↓

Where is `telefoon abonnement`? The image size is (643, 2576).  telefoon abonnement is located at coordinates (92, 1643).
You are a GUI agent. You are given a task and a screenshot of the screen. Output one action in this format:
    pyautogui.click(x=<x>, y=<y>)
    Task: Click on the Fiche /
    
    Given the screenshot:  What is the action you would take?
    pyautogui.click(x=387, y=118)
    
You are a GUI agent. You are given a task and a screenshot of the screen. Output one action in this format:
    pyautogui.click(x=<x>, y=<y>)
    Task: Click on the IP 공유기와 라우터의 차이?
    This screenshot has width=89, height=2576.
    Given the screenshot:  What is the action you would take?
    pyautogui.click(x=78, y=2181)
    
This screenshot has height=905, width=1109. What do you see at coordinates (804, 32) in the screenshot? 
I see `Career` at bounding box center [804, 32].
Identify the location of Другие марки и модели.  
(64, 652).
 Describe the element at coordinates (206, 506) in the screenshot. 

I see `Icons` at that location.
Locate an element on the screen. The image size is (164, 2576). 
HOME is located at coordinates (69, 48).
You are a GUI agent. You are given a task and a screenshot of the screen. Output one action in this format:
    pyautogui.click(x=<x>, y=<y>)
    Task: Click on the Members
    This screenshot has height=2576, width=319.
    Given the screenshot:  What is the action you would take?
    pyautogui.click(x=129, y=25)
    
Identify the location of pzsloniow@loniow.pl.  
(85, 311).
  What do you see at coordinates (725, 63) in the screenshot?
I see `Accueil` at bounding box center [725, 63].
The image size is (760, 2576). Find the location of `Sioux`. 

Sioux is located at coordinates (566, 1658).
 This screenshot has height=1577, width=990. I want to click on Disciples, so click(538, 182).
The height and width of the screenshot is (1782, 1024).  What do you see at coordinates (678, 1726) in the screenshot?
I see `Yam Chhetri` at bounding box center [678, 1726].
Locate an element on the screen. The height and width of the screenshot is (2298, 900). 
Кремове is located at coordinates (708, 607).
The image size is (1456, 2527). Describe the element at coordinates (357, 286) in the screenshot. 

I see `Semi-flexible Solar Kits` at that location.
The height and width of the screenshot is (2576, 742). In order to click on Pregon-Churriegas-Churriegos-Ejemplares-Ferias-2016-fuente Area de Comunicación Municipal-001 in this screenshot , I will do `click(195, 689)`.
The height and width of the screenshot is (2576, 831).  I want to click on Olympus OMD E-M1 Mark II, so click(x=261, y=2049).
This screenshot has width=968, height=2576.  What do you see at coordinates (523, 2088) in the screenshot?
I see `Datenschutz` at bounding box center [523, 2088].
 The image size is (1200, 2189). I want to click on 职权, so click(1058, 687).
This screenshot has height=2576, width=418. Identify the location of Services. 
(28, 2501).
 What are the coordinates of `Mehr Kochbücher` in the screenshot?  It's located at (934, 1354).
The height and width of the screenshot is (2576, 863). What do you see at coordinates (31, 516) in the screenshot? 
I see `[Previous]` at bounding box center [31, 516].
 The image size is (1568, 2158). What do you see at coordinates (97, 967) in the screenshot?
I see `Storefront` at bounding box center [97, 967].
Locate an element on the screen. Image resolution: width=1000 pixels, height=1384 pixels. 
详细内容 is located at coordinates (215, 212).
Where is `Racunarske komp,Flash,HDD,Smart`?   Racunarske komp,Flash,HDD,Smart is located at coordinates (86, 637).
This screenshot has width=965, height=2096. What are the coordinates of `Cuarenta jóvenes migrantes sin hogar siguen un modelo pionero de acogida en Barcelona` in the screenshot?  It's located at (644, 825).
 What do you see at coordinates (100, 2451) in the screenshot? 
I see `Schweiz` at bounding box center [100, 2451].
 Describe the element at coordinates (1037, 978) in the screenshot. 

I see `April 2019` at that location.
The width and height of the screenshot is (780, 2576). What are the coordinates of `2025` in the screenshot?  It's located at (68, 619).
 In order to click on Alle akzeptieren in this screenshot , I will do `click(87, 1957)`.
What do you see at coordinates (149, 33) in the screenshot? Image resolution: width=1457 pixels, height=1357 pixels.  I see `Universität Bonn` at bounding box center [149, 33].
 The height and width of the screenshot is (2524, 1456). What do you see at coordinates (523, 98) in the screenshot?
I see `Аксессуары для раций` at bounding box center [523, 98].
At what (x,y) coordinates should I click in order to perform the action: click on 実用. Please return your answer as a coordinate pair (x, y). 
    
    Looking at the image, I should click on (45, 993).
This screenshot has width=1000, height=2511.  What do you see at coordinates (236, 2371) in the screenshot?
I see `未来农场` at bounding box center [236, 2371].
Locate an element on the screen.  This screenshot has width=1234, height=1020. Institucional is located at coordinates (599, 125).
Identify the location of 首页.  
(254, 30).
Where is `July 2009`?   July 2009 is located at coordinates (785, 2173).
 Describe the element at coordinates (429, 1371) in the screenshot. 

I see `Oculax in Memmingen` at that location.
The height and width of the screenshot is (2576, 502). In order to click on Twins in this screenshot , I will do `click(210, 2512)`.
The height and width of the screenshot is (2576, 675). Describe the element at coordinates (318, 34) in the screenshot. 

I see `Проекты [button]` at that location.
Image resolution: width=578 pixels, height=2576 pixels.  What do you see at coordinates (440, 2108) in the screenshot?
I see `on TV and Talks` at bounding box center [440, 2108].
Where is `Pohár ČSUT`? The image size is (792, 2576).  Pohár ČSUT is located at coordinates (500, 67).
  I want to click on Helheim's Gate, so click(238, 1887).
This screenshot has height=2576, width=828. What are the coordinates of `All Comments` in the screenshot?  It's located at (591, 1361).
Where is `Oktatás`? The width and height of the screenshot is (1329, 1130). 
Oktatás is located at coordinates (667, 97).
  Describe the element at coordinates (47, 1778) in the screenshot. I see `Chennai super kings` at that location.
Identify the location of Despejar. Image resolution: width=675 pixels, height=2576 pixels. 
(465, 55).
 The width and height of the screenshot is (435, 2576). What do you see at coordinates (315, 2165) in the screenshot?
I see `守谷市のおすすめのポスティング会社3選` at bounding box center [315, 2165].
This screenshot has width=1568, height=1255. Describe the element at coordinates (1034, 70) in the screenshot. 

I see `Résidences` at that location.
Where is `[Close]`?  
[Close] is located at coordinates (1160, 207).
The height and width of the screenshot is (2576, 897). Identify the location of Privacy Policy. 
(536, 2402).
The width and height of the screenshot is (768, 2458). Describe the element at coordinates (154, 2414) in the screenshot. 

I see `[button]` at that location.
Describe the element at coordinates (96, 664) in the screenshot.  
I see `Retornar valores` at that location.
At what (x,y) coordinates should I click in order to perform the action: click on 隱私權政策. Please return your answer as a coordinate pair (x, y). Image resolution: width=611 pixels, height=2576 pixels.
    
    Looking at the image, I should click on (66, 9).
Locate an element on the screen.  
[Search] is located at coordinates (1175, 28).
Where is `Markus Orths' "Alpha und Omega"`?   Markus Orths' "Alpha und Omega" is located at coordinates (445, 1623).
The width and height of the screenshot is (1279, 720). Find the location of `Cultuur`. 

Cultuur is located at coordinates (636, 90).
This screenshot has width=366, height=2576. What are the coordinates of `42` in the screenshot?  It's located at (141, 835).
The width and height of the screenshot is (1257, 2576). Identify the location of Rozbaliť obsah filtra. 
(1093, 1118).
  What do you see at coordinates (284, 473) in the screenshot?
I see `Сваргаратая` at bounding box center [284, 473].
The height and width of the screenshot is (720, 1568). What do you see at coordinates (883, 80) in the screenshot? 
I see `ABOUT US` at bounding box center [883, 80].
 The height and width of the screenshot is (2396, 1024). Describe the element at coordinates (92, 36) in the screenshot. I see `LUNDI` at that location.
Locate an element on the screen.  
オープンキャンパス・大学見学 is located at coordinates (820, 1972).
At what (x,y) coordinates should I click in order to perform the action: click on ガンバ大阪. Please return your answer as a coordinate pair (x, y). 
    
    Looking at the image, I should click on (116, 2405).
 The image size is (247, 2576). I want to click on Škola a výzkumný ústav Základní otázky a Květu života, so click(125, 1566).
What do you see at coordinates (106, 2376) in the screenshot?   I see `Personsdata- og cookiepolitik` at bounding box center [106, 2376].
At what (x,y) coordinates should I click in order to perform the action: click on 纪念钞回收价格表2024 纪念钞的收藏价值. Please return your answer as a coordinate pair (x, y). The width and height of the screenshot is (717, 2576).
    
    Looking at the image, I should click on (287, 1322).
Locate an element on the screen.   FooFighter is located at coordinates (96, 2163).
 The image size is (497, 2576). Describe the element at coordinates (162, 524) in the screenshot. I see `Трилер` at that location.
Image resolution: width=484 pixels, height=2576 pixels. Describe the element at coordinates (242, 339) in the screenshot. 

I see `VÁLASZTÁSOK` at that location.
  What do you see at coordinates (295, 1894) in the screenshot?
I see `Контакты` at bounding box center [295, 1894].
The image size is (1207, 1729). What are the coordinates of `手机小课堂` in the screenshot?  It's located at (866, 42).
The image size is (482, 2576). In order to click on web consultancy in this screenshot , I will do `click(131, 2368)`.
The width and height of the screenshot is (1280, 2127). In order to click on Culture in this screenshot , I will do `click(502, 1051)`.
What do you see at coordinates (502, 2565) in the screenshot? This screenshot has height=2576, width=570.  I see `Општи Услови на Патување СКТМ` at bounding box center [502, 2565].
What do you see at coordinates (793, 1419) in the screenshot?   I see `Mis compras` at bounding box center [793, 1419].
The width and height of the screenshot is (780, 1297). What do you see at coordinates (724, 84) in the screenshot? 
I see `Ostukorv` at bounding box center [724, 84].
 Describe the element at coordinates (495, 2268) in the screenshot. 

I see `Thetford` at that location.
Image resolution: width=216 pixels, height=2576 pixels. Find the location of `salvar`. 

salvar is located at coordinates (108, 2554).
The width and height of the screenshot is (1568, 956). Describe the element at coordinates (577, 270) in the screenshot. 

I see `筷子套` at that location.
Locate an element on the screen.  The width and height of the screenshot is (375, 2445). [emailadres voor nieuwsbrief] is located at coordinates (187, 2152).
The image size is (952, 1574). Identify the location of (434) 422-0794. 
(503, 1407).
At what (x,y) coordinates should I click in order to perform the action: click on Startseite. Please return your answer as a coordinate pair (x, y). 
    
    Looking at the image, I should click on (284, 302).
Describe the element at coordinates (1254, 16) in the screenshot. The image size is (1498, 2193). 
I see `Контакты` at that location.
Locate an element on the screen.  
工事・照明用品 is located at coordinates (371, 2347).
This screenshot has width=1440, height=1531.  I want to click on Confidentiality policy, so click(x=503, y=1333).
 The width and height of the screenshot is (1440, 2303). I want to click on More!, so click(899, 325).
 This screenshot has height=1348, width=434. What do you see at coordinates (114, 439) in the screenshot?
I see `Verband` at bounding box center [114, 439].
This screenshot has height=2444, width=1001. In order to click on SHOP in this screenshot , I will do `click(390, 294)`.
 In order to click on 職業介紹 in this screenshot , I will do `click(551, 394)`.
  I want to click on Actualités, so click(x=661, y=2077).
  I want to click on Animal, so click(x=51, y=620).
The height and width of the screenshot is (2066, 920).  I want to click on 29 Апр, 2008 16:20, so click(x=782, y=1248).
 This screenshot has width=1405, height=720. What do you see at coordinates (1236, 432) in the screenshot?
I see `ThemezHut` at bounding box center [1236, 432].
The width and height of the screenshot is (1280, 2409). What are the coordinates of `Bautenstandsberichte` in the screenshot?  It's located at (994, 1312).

↑

(Task goal): Write out, with no changes, the lines of the listing above, starting with the line that contains "coordinates (96, 2163)." and going on through the line that contains "(503, 1407).", with both of those lines included.

(Solution to this exercise):
Locate an element on the screen.   FooFighter is located at coordinates (96, 2163).
 The image size is (497, 2576). Describe the element at coordinates (162, 524) in the screenshot. I see `Трилер` at that location.
Image resolution: width=484 pixels, height=2576 pixels. Describe the element at coordinates (242, 339) in the screenshot. 

I see `VÁLASZTÁSOK` at that location.
  What do you see at coordinates (295, 1894) in the screenshot?
I see `Контакты` at bounding box center [295, 1894].
The image size is (1207, 1729). What are the coordinates of `手机小课堂` in the screenshot?  It's located at (866, 42).
The image size is (482, 2576). In order to click on web consultancy in this screenshot , I will do `click(131, 2368)`.
The width and height of the screenshot is (1280, 2127). In order to click on Culture in this screenshot , I will do `click(502, 1051)`.
What do you see at coordinates (502, 2565) in the screenshot? This screenshot has height=2576, width=570.  I see `Општи Услови на Патување СКТМ` at bounding box center [502, 2565].
What do you see at coordinates (793, 1419) in the screenshot?   I see `Mis compras` at bounding box center [793, 1419].
The width and height of the screenshot is (780, 1297). What do you see at coordinates (724, 84) in the screenshot? 
I see `Ostukorv` at bounding box center [724, 84].
 Describe the element at coordinates (495, 2268) in the screenshot. 

I see `Thetford` at that location.
Image resolution: width=216 pixels, height=2576 pixels. Find the location of `salvar`. 

salvar is located at coordinates (108, 2554).
The width and height of the screenshot is (1568, 956). Describe the element at coordinates (577, 270) in the screenshot. 

I see `筷子套` at that location.
Locate an element on the screen.  The width and height of the screenshot is (375, 2445). [emailadres voor nieuwsbrief] is located at coordinates (187, 2152).
The image size is (952, 1574). Identify the location of (434) 422-0794. 
(503, 1407).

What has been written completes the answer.